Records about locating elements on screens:
----------------------------------------

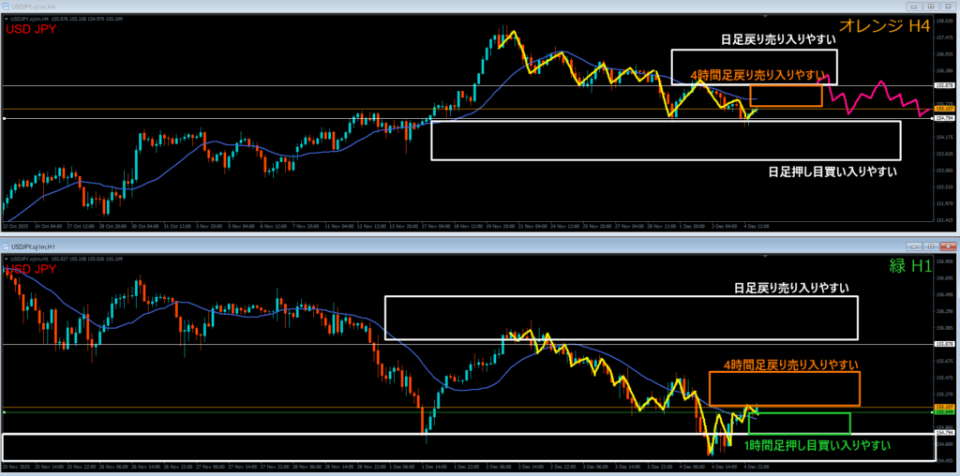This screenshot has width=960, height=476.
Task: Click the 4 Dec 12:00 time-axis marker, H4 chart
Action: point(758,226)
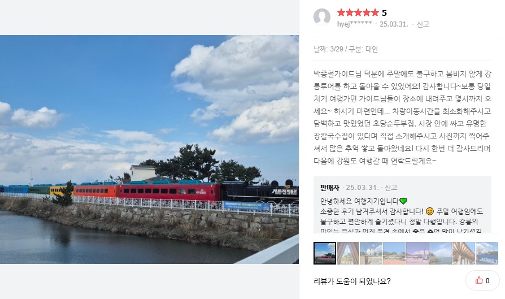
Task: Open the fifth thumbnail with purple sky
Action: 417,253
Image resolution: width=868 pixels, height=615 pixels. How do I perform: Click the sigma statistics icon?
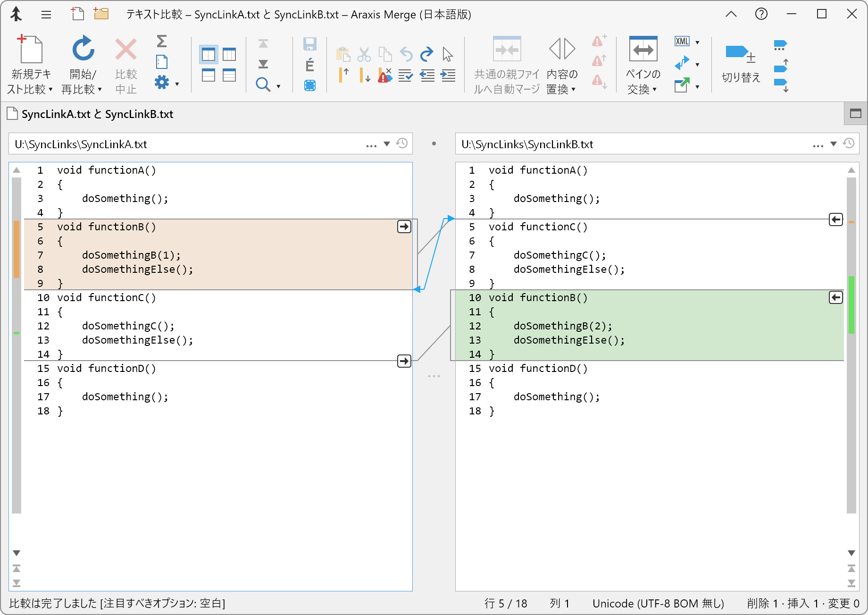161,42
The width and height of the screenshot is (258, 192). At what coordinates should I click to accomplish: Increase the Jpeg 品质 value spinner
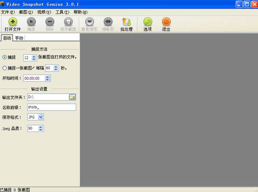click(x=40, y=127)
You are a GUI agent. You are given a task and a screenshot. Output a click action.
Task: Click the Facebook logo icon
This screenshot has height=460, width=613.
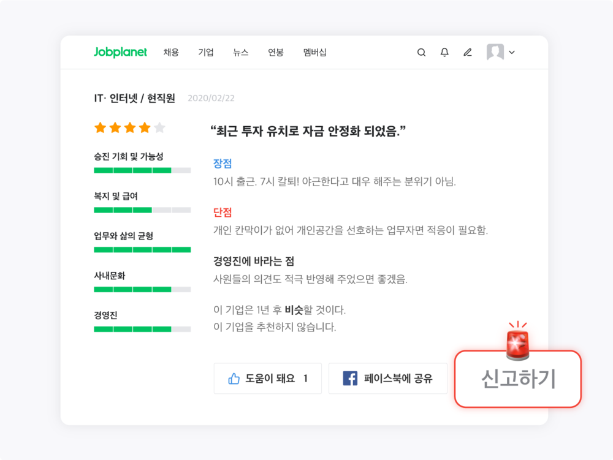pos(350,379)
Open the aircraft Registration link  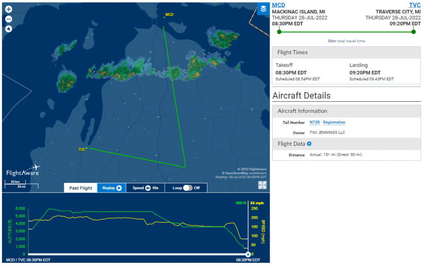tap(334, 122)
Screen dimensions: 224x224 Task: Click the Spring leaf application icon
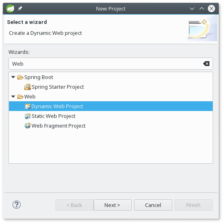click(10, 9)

----------------------------------------

**Exercise prompt:** Could you set down the entries again word for word, beginning at the line that contains "Screen dimensions: 224x224" and continuing through the end of the entries, with the pictures left out?

**Right answer:**
Screen dimensions: 224x224 Task: Click the Spring leaf application icon
click(10, 9)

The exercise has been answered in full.